The functional dependencies (FD) of the relation may be:
SupplierId -> SupplierName
ProductId -> ProductDesc
SuplierId, ProductId, ArrivalTime -> Quantity
Decomposition:
Supplier(SupplierId, SupplierName) {SupplierId -> SupplierName}
Product(ProductId, ProductDesc) {ProductId -> ProductDesc}
Supply(SuplierId, ProductId, ArrivalTime, Quantity) {SuplierId, ProductId, ArrivalTime -> Quantity}
Example (from Spring 2019 HW):
Consider the following relation GO:
GO(GroupId, GroupName, GroupEMail, GroupChairId, GroupChairLName, GroupChairFName, GroupMemberId, GroupMemberMajor)
The relation stores information about student groups, their chair persons and members. Chair persons and members are students with unique student ids (stored as values in GroupChairId and GroupChairLName respectively). GroupId uniquely identifies a group, and a group has a unique name, and an email address (that may not be unique.) For example, three tuples are shown below.
GroupId |
GroupName |
GroupEMail |
GroupChairId |
GroupChairLName |
GroupChairFName |
GroupMemberId |
GroupMemberMajor |
G1 |
Biology |
bio@uhcl.edu |
12345 |
Lee |
Bryan |
23323 |
Biol |
G1 |
Biology |
bio@uhcl.edu |
12345 |
Lee |
Bryan |
24990 |
Biol |
G1 |
Biology |
bio@uhcl.edu |
12345 |
Lee |
Bryan |
38879 |
Phys |
G2 | Physics | phy@uhcl.edu | 23124 | Smith | Jane | 38879 | Phys |
G2 | Physics | phy@uhcl.edu | 23124 | Smith | Jane | 11900 | Chem |
G2 | Physics | phy@uhcl.edu | 23124 | Smith | Jane | 12345 | Biol |
Bryan Lee is the chair student of the group G1 Biology. The first three tuples also store information of three members of group G1
(a) List all applicable functional dependencies. (Make reasonable assumptions if necessary.)

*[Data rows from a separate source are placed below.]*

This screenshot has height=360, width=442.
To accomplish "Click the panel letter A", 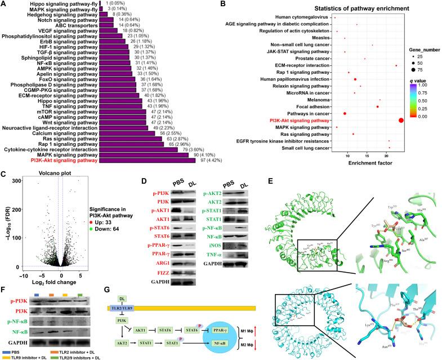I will [x=5, y=4].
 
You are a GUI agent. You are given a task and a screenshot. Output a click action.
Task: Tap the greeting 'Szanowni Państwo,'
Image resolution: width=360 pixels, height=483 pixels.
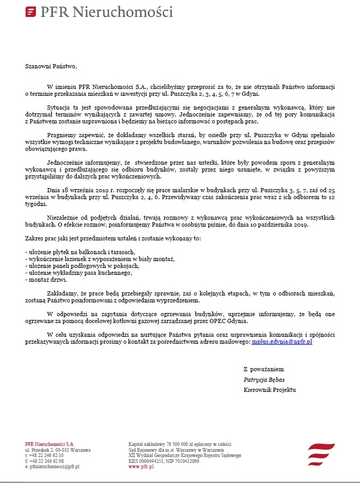pyautogui.click(x=51, y=67)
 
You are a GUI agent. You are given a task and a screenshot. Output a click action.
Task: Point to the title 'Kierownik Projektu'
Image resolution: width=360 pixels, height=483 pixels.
pyautogui.click(x=269, y=390)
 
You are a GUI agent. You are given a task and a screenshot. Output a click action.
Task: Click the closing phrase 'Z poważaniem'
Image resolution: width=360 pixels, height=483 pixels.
pyautogui.click(x=263, y=369)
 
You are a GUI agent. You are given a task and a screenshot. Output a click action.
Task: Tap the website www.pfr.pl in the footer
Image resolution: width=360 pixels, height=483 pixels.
pyautogui.click(x=141, y=467)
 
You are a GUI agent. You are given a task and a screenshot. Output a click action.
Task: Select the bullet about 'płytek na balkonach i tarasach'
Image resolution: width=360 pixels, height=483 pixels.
pyautogui.click(x=81, y=252)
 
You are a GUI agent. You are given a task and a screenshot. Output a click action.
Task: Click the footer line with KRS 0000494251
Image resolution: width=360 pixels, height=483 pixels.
pyautogui.click(x=164, y=461)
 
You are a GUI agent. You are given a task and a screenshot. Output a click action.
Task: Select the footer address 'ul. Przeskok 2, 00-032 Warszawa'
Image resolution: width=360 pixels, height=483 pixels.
pyautogui.click(x=58, y=450)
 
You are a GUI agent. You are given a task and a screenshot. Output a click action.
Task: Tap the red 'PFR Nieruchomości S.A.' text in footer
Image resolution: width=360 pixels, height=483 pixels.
pyautogui.click(x=50, y=444)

GroupId -> GroupName, GroupEMail, GroupChairId
GroupName -> GroupId
GroupChairId -> GroupChairLName, GroupChairFName
MemberId -> GroupMemberMajor
Assumptions:
(b) What are the candidate keys?
{GroupId, MemberId} and {GroupName, MemberId}
(c) What is the highest normal form? Why?

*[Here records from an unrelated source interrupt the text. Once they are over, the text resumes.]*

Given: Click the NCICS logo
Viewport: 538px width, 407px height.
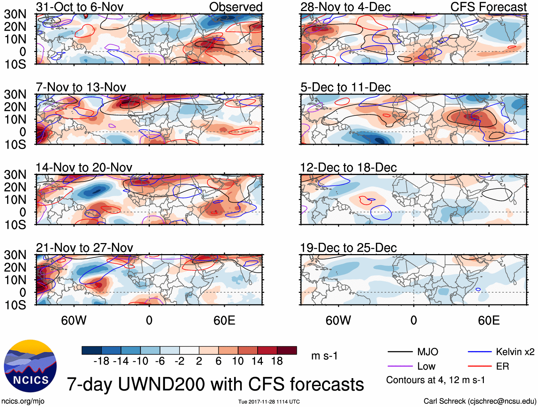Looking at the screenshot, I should [x=30, y=366].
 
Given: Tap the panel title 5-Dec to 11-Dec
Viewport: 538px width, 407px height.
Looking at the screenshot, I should [x=345, y=87].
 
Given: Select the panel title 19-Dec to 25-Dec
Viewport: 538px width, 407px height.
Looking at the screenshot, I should [x=348, y=247].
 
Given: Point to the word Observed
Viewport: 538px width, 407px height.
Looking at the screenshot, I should [x=236, y=7].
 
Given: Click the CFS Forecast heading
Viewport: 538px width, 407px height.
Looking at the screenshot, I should [x=488, y=7].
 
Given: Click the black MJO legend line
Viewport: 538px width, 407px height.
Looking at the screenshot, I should [x=400, y=352].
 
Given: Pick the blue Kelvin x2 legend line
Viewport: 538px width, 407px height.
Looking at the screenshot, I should [x=480, y=352].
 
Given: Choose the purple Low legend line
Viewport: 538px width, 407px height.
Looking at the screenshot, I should [x=400, y=366].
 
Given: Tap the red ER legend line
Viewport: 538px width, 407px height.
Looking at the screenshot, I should [x=480, y=366].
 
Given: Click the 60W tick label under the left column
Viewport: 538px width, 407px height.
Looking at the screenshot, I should [x=74, y=320].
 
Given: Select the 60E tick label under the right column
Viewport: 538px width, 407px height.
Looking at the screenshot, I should [x=488, y=320].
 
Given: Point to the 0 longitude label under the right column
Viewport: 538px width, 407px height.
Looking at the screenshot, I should [x=413, y=320].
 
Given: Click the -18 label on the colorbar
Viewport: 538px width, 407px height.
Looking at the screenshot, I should [x=101, y=361].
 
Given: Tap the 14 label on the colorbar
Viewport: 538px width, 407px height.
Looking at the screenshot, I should [x=257, y=361].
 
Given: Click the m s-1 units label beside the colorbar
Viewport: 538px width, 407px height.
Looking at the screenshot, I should [x=324, y=356].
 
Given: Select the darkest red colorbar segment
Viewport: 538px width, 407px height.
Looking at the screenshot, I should [x=287, y=350].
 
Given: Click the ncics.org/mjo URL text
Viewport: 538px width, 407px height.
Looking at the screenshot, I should [x=23, y=401].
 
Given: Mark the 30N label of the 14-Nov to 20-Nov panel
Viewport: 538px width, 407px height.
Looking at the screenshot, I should [x=15, y=175].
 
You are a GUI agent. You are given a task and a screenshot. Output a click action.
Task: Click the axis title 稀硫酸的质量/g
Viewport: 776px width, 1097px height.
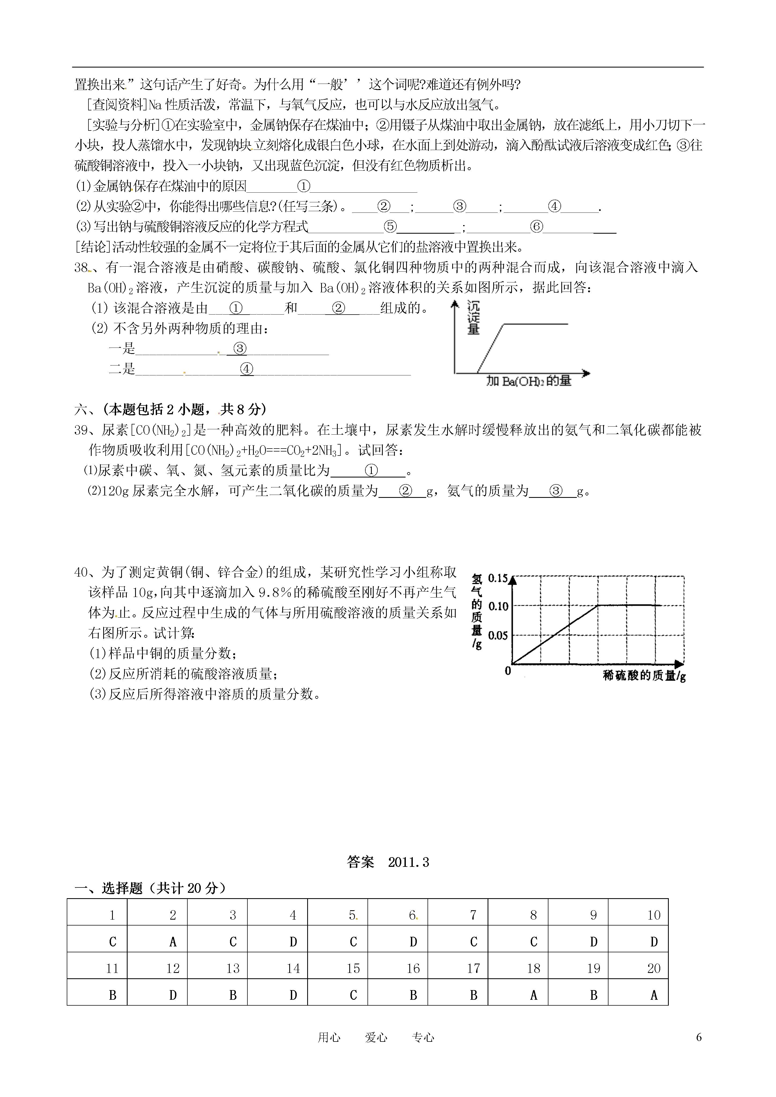(x=644, y=676)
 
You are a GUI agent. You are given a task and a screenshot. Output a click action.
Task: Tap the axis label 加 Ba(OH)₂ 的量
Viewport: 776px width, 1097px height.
(x=529, y=381)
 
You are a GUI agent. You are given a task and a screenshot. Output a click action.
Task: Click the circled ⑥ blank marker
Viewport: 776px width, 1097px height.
(x=537, y=226)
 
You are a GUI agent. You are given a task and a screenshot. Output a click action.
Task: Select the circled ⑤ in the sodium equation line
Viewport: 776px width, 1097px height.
(x=390, y=226)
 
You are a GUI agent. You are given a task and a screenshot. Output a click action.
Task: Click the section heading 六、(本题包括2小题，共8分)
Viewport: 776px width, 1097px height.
(x=170, y=409)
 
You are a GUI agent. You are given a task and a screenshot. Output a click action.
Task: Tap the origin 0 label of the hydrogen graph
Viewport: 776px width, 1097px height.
(x=507, y=671)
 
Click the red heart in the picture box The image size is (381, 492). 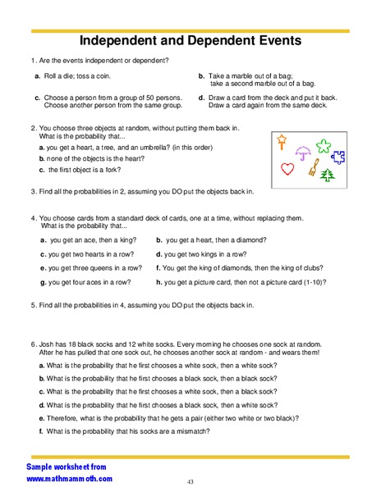[287, 170]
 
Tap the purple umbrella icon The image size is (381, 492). [302, 150]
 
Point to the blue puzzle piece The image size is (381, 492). [339, 156]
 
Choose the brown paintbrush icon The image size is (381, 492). [313, 170]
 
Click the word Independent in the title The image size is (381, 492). [129, 40]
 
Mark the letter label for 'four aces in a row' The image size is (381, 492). [43, 282]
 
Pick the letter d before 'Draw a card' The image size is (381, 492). [201, 98]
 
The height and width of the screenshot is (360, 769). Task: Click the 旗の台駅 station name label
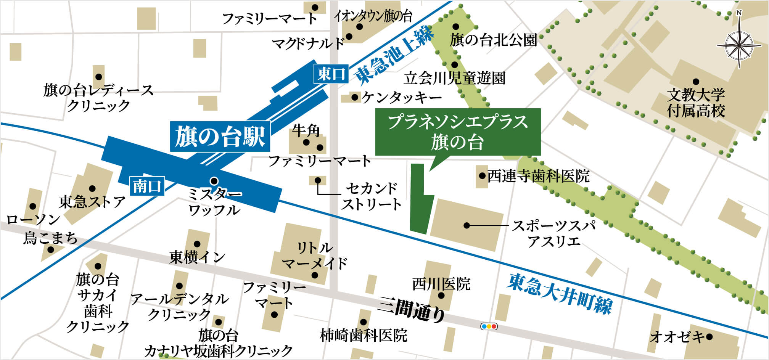click(220, 137)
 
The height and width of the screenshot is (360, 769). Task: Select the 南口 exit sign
click(147, 186)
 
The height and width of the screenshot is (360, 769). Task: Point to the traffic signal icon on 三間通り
click(489, 326)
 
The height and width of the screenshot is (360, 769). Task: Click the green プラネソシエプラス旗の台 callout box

1NF. For example, GroupId -> GroupEMail violates 2NF.
(d) If the highest normal form is not BCNF, can you decompose the relation GD losslessly into component relations in BCNF while preserving functional dependencies? If yes, how. If no, why?
Note that changes of attribute names in the member tables. For example, StudentLName is more appropriate than ChairLName since a student may not be a chair.